I downloaded the free 30-day trial of Scrivener to see how it might help me in organizing and composing my next novel (no, I haven’t started on it…pooh on those 2016 goals–but I still have plenty of time!).
First loading it up, everything was foreign and overwhelming. Imagine loading up Microsoft Word for the first time, but with more features and less intuitive interface (note–it’s not a good thing to compare Scrivener with Word, since they are basically meant for different tasks).
To give you a better idea of how confusing it is at first, let me tell you that I consider myself a pretty tech-savvy type of guy. I was raised on DOS, for crying out loud, and even that seemed easy enough for me to get a basic understanding of using some quick guides and trial-and-error. I even went through a MS QuickBASIC programming phase when I was twelve. I’m no dummy, in other words (even if Windows 8 makes me feel that way–Linux is easier to use than that garbage!). I’m not the type of person who has often needed to consult help files, but I knew if I was going to get anywhere with this, I needed something.
Fortunately, Scrivener comes with a built-in tutorial that is thorough enough to get you started and make you confident of your knowledge (but I realized as I finished the tutorial that there is so much more it can do that I haven’t discovered yet since I haven’t started using it for my own projects).
I just finished the tutorial today. I am totally stoked about this program (you can tell I started using computers in the late 90s since I still say “program” instead of “app” most of the time). All the time I wasted writing my first novel copy/pasting to re-order sections and having to re-number every single chapter over and over when I would cut or add content is enough to convince me that I need Scrivener. And being able to reorder your chapters with ease is only scratching the surface of its capability! You can reformat your entire manuscript with nearly limitless possibilities, according to whatever formatting requirements you have to deal with! I can hardly wait to start using it, and I will certainly pay the measly $45 to extend the trial to the full licensed product (the features stay the same when going from the trial to the licensed program; the difference is that the unlicensed trial expires after 30 days). Forty five dollars?!? I paid more than that on a dated version of Office for Mac!
The only concern I have is how well it converts from its native formatting to Word. I’ve read that you have to be consistent in your structuring, and if you do that, it should be a pretty smooth transition. But we’ll see. Otherwise, I’m totally onboard with this. I will be writing my next novel in Scrivener.

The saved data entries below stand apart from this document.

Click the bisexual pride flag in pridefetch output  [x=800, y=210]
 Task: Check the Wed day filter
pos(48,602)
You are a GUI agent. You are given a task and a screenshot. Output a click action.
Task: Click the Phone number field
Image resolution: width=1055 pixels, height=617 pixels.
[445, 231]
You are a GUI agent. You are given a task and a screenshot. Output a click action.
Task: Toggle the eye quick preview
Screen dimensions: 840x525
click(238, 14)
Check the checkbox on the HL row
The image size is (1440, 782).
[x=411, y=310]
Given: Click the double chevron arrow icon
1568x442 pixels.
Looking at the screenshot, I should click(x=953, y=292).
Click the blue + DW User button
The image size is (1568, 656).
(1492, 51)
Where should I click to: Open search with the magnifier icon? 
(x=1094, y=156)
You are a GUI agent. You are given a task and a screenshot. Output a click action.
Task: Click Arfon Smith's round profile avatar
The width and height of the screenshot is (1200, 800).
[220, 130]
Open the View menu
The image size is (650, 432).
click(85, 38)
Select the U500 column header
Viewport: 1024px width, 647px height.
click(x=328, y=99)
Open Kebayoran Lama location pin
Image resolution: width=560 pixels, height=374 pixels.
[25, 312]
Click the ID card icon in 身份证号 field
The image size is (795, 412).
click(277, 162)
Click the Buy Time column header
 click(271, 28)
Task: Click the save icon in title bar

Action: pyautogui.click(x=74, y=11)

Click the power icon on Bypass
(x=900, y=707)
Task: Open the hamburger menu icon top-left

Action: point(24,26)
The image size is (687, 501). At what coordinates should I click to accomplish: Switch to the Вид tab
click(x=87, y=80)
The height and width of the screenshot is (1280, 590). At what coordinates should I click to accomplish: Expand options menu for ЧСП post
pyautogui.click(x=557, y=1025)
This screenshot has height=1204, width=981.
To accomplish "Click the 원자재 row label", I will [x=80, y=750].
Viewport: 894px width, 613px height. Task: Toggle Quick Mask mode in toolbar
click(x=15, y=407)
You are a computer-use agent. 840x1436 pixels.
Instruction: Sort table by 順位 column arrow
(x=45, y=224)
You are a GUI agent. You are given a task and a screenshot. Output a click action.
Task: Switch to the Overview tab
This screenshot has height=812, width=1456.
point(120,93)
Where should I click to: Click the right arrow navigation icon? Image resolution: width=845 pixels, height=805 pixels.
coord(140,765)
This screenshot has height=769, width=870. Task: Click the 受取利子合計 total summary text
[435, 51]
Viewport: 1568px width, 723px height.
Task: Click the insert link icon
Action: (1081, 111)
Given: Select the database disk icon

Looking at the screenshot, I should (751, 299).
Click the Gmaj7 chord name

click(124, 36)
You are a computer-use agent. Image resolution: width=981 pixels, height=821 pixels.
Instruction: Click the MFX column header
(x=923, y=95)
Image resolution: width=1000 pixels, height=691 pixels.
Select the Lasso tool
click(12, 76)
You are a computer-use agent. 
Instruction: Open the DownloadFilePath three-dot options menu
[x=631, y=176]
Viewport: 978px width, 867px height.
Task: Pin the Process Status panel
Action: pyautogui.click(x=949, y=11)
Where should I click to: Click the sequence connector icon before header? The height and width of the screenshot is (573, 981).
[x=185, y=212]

I’ll let you know how it goes.
As of right now, though I haven’t started using it other than completing the tutorial, I would recommend this product, with one disclaimer: download the free version and go through the tutorial before you buy it. It isn’t for everyone. I would also go as far to say that if you only are writing short stories, while there is a lot of useful stuff in the flexible formatting features when you compile a project, I’m not convinced it’s really worth the money until you are writing longer, chapter-based projects. But it’s up to you if you want to get it for short works alone. Whatever you do, you have the opportunity to try it free for 30 days to decide whether you like it or not, without even entering any payment info, and that seems like a no-brainer to me. I would definitely take advantage of that rather than buying it up front and finding out that you don’t like it or it’s not worth the trouble of learning to use.
Also, as of this writing (3/2/2016), nobody from Scrivener has ever contacted me, provided me with any free products, or even knows that I exist (not that I wouldn’t appreciate any handouts, if any of you Literature and Latte people are reading this). I’m only posting this because I think other writers might be interested in this and would benefit from my recommendation. Check it out, it’s free for 30 days! if you don’t like it, you don’t even have to cancel anything, it just cancels itself unless you opt in.
As for me, I’m opting in.
PS – I’m still not sure how to pronounce “scrivener.” Is it a long i or a short i sound?
UPDATE (3/3/16): It’s a short i.
0 thoughts on “I finished the Scrivener tutorial today…”
Enjoyed the article (and thanks for the link).
You can hear the pronunciation of scrivener by clicking on the speaker icon at either:
Good luck with all your writing.
Briar, your blog post was very helpful. I see you have a lot of other tips on there; I’ll likely be visiting it again in the future to learn more about using Scrivener myself. Thanks for the comment! And thanks for the pronunciation help! 😀 Someone from Scrivener actually tweeted at me recently to confirm the pronunciation as well (see update above). It’s a word I’ve never used before, and for some reason I was betting it was the long i, but I was wrong.
Welcome. The Scrivener video tutorials can also be pretty useful, and in one of them you even get to hear Keith Blount (the guy behind Scrivener) pronounce the product name. 😉
Did you know that for the update above, you can grab the URL from Twitter and drop it as-is into WordPress (when using HTML editing mode) and it will format as a clickable embedded Tweet, which, if you want it to, can be useful as it allows readers to your website to retweet, like, or follow straight from your blog? Guess you probably already know this but prefer an image.
Actually I did not know that, thanks. I’m relatively new to WordPress.